» What is required
Search the data below for the string "Switch". Extract every line that contains it.

[[ Materials provided, beginning ]]

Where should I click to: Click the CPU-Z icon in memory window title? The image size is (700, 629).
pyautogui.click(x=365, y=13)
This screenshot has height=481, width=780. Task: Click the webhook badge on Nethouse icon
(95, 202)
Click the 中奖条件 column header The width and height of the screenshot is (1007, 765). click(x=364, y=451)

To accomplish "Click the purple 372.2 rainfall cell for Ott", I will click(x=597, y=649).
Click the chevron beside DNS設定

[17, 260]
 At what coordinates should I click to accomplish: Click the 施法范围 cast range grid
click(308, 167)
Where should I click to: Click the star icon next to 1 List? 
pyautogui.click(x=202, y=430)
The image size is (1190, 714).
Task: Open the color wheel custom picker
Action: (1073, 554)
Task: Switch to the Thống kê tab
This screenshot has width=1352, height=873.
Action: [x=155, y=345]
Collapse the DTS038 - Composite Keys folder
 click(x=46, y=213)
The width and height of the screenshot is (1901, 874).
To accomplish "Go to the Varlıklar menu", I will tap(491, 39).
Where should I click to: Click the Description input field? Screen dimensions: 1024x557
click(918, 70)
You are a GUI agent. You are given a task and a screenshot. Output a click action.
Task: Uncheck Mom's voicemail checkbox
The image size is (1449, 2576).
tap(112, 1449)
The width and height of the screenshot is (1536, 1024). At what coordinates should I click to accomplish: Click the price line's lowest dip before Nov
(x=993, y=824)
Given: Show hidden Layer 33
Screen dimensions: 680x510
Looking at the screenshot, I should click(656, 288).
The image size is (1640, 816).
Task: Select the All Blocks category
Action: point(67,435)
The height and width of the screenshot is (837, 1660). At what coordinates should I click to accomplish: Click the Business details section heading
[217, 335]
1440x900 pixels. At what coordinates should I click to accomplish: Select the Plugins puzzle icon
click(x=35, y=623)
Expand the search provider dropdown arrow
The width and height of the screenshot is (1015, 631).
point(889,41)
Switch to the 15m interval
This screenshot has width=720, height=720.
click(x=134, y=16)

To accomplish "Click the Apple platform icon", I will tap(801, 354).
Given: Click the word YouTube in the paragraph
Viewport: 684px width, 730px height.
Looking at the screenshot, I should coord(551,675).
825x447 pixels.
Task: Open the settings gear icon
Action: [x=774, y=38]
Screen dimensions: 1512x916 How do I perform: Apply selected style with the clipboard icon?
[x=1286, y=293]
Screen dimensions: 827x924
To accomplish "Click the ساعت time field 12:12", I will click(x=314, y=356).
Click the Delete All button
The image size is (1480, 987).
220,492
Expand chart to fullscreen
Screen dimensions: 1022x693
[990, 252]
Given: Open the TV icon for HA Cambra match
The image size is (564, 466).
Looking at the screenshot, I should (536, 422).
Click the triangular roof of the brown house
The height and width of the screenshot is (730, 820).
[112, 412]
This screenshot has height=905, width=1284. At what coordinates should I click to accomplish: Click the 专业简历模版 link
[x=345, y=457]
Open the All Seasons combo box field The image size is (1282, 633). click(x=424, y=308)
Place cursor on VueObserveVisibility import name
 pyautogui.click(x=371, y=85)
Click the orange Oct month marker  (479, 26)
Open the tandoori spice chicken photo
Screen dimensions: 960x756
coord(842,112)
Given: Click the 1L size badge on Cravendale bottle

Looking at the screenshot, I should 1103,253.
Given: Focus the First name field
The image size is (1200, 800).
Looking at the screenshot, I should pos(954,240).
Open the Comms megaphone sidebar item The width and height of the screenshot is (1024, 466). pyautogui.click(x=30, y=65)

[[ Materials provided, end ]]

» Solution to this exercise
Task: Switch to the Thống kê tab
Switch to the 15m interval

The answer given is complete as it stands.